Servicing the show is where I find most emcees fall short. First you have to know the show. What kind of material and energy does the next act have? What about the act on stage now? It’s your job to put a button on the last act, and change the energy of the audience to get them ready for the next act. It is your job as the emcee to pick up the crowd after a comic has had a bad set, or calm them down and get them ready for the next guy after the feature just got a standing ovation. Sometimes that time on stage is painful; however, it’s your job to pilot the show, so if someone has to take the rough seas, it’s you.
I believe that a comedian doesn’t do a monologue; he or she has a conversation with the audience. The emcee has the added responsibility of listening to the audience’s reply, and steering the conversation where it needs to go, which is why when it’s done well, it’s breathtaking to behold.
Buddy Flip, comedian and comedy coach
A good emcee must be a lot of things: A good emcee must be brave; the emcee is first and gets the crowd when they are at their coldest. A good emcee must be enthusiastic in spirit, someone who is genuinely excited to have that gig. As much as I loathe the expression, a good emcee should be a “team player” who understands that their role is to accommodate the show. While it’s not absolutely mandatory, a good emcee should be friendly and likeable (unless your act isn’t about being friendly and likeable, then you better be pretty funny). A good emcee should be able to handle the unexpected, be quick on their feet and recognize when the crowd has had enough of them and bring up the next act. A good emcee should know when to do time between acts and when not to do time between acts.

Input data:
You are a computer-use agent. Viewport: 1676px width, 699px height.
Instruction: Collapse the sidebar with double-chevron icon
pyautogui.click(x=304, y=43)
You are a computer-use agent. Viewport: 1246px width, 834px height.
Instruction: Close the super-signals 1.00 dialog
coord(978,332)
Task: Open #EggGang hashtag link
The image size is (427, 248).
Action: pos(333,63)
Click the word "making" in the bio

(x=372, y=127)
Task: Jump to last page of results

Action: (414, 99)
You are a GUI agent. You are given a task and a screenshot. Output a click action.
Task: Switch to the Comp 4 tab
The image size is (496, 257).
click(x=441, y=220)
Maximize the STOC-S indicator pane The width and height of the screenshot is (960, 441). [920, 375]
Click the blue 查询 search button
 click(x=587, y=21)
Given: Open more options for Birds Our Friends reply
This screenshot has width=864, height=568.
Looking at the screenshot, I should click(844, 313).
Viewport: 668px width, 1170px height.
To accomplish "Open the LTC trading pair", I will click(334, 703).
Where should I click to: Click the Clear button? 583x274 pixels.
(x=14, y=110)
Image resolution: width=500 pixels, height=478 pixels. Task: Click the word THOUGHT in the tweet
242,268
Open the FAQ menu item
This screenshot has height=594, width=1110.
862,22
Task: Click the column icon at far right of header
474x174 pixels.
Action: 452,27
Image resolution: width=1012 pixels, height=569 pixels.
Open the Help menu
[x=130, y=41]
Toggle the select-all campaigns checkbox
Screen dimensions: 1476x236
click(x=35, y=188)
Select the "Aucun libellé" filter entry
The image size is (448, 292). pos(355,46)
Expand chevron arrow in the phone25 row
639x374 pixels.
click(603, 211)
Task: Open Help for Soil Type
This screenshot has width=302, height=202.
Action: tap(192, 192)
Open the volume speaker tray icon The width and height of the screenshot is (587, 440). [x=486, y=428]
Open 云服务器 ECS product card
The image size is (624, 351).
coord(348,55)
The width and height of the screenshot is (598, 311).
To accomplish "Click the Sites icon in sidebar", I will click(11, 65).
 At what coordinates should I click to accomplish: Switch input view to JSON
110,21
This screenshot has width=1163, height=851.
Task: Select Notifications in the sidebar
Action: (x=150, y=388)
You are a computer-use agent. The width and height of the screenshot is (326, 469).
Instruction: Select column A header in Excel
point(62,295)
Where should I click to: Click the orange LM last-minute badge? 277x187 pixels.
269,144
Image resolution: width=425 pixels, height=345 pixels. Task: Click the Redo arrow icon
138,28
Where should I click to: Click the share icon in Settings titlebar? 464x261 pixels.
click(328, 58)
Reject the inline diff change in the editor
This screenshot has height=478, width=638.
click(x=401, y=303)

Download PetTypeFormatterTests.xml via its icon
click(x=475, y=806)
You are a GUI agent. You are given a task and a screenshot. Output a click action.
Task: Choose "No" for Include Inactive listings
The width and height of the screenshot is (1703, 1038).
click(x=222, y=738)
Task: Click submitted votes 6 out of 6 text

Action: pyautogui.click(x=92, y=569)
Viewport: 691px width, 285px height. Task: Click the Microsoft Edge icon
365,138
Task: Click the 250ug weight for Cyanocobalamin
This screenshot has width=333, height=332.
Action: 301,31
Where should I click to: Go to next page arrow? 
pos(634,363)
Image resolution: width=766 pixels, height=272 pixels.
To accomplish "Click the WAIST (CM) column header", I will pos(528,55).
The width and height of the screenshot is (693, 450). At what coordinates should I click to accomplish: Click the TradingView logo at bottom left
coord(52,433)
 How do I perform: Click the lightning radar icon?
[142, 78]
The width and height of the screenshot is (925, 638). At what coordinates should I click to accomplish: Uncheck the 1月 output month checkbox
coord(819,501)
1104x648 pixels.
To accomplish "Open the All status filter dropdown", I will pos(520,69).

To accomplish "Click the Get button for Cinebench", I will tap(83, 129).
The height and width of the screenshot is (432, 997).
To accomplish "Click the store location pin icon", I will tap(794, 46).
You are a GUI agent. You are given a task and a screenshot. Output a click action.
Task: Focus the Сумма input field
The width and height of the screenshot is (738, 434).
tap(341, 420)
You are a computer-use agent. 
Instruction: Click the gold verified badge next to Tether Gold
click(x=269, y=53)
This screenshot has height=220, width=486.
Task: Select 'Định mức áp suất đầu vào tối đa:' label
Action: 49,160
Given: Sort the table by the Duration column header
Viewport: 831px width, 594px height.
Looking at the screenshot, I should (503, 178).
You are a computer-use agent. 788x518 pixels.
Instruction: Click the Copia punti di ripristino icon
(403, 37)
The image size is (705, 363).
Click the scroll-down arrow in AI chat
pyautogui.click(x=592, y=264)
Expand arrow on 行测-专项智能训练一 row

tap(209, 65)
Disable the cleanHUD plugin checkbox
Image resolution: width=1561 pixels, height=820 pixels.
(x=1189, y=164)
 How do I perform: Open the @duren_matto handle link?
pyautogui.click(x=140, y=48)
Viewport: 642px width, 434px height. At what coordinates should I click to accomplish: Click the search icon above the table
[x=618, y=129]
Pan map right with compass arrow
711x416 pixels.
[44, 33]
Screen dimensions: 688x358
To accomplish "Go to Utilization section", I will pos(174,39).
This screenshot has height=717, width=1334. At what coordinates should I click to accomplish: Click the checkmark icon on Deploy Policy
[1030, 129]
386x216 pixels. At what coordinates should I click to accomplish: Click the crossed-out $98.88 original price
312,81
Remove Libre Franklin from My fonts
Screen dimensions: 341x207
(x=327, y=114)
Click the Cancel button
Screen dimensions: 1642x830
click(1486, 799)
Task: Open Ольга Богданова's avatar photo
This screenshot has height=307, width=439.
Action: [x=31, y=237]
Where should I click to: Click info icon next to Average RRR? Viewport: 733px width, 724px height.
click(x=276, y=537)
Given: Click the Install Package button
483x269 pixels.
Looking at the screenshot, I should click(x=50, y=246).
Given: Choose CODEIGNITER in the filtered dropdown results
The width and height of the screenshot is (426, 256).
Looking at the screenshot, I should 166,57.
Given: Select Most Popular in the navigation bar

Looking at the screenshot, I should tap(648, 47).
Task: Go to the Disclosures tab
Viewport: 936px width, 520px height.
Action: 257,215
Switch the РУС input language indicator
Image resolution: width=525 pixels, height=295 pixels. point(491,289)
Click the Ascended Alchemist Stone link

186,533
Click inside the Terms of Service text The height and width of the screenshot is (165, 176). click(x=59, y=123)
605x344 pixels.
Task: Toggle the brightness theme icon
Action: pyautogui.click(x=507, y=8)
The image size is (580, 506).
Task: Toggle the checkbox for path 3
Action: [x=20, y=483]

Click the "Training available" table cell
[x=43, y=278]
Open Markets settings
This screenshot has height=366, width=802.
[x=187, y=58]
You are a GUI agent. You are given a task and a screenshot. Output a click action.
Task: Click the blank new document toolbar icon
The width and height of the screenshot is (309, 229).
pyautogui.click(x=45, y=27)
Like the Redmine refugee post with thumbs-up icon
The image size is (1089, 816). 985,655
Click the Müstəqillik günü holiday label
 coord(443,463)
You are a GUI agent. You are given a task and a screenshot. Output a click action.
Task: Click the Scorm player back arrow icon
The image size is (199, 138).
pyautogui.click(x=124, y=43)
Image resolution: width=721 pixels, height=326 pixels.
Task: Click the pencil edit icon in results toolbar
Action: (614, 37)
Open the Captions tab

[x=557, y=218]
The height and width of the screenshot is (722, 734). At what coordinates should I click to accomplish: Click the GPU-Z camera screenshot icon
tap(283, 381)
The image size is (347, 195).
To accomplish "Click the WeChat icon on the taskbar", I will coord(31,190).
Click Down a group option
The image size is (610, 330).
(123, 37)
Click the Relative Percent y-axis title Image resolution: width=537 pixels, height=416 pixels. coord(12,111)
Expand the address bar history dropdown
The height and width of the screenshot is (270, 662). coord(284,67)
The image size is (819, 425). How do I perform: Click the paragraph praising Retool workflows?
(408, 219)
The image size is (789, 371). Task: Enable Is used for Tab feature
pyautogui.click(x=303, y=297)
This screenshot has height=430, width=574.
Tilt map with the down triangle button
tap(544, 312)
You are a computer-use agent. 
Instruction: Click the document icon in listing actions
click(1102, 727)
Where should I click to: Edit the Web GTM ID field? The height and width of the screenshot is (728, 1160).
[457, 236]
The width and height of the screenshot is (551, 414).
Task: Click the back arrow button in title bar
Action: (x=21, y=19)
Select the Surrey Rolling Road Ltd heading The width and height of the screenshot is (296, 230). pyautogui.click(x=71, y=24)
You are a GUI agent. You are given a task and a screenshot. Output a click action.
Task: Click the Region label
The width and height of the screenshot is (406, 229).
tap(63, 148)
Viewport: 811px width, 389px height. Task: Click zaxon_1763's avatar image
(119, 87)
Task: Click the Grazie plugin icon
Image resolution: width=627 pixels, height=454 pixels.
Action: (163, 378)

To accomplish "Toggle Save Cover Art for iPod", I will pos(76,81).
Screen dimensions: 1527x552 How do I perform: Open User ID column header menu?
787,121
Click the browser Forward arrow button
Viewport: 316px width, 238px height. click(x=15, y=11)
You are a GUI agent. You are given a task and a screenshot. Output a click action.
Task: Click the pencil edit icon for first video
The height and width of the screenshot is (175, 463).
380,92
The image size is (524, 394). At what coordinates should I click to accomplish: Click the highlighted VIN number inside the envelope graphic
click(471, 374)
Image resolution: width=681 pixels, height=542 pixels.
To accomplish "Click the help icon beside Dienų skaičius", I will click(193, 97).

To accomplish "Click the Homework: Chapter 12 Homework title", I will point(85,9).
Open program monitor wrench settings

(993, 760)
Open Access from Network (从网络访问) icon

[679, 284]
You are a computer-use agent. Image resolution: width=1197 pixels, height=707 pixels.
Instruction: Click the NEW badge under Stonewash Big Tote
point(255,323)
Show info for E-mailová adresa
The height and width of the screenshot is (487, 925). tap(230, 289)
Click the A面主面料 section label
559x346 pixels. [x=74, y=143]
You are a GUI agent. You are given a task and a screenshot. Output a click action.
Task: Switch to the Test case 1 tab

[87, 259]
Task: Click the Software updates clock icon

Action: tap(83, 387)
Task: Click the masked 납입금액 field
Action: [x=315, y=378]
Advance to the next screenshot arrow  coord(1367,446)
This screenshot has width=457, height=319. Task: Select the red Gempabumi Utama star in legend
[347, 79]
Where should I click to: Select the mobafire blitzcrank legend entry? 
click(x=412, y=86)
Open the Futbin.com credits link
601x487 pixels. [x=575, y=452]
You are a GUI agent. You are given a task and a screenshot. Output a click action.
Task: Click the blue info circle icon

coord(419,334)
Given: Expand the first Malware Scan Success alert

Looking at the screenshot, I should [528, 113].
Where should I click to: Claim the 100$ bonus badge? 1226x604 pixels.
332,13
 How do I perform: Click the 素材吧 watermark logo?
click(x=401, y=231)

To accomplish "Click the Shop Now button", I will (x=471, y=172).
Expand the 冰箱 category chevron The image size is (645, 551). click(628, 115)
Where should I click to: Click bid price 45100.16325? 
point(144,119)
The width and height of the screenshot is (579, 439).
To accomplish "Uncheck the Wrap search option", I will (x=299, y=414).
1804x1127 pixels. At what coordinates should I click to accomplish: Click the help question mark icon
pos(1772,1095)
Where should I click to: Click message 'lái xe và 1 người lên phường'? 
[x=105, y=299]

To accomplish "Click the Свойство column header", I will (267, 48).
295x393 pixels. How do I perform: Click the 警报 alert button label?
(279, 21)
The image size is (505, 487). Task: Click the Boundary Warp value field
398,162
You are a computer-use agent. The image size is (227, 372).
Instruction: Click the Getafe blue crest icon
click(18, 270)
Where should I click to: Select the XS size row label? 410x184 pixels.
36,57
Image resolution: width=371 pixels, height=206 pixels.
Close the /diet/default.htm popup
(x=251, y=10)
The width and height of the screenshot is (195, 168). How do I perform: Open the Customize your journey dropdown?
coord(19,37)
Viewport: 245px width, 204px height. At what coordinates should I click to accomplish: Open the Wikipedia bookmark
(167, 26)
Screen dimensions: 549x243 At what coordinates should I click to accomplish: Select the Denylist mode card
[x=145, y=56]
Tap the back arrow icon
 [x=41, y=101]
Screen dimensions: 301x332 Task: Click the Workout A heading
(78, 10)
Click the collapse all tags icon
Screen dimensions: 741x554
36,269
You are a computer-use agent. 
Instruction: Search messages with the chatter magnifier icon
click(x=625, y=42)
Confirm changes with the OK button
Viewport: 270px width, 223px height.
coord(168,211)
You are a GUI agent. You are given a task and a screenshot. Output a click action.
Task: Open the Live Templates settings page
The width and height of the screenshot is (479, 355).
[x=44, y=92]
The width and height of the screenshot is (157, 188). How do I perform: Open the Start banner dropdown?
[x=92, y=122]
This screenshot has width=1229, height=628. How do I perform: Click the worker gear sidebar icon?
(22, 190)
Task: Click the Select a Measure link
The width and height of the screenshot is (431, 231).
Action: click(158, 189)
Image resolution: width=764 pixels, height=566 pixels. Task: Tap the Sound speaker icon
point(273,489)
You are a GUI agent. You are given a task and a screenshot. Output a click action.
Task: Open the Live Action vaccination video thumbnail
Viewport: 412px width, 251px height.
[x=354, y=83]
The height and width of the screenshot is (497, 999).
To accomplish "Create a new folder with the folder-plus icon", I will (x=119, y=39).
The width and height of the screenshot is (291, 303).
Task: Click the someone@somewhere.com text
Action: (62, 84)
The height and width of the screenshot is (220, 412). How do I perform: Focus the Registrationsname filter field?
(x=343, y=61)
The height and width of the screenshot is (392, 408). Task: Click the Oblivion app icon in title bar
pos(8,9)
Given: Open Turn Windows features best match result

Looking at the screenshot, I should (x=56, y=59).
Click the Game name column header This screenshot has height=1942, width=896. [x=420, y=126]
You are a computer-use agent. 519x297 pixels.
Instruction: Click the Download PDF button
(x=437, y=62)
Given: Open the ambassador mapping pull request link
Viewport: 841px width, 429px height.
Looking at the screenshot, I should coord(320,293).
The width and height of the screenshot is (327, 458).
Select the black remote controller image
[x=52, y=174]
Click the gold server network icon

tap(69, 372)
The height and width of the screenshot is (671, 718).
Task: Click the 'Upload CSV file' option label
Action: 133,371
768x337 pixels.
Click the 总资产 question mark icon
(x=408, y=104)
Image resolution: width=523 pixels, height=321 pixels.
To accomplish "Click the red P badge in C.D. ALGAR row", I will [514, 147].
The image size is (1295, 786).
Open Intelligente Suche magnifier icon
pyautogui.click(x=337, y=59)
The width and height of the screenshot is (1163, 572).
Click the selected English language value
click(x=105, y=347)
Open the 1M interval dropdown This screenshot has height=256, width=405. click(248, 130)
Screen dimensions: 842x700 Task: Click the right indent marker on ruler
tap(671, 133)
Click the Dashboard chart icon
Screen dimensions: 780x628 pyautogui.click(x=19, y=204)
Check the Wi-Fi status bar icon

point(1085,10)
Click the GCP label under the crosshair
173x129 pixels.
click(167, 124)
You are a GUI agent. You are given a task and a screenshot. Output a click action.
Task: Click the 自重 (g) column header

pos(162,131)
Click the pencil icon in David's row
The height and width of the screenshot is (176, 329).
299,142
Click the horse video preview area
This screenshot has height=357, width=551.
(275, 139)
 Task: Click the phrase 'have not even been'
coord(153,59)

What this exercise asks:
• 1. Transcribe from the emcee passage, beginning at the words "Servicing the show" and stopping after "seas, it’s you.".
• 2. In the emcee passage, what reason is given for why a good emcee must be brave?

Answers by task:
• 1.
Servicing the show is where I find most emcees fall short. First you have to know the show. What kind of material and energy does the next act have? What about the act on stage now? It’s your job to put a button on the last act, and change the energy of the audience to get them ready for the next act. It is your job as the emcee to pick up the crowd after a comic has had a bad set, or calm them down and get them ready for the next guy after the feature just got a standing ovation. Sometimes that time on stage is painful; however, it’s your job to pilot the show, so if someone has to take the rough seas, it’s you.

• 2. The emcee is first and gets the crowd when they are at their coldest.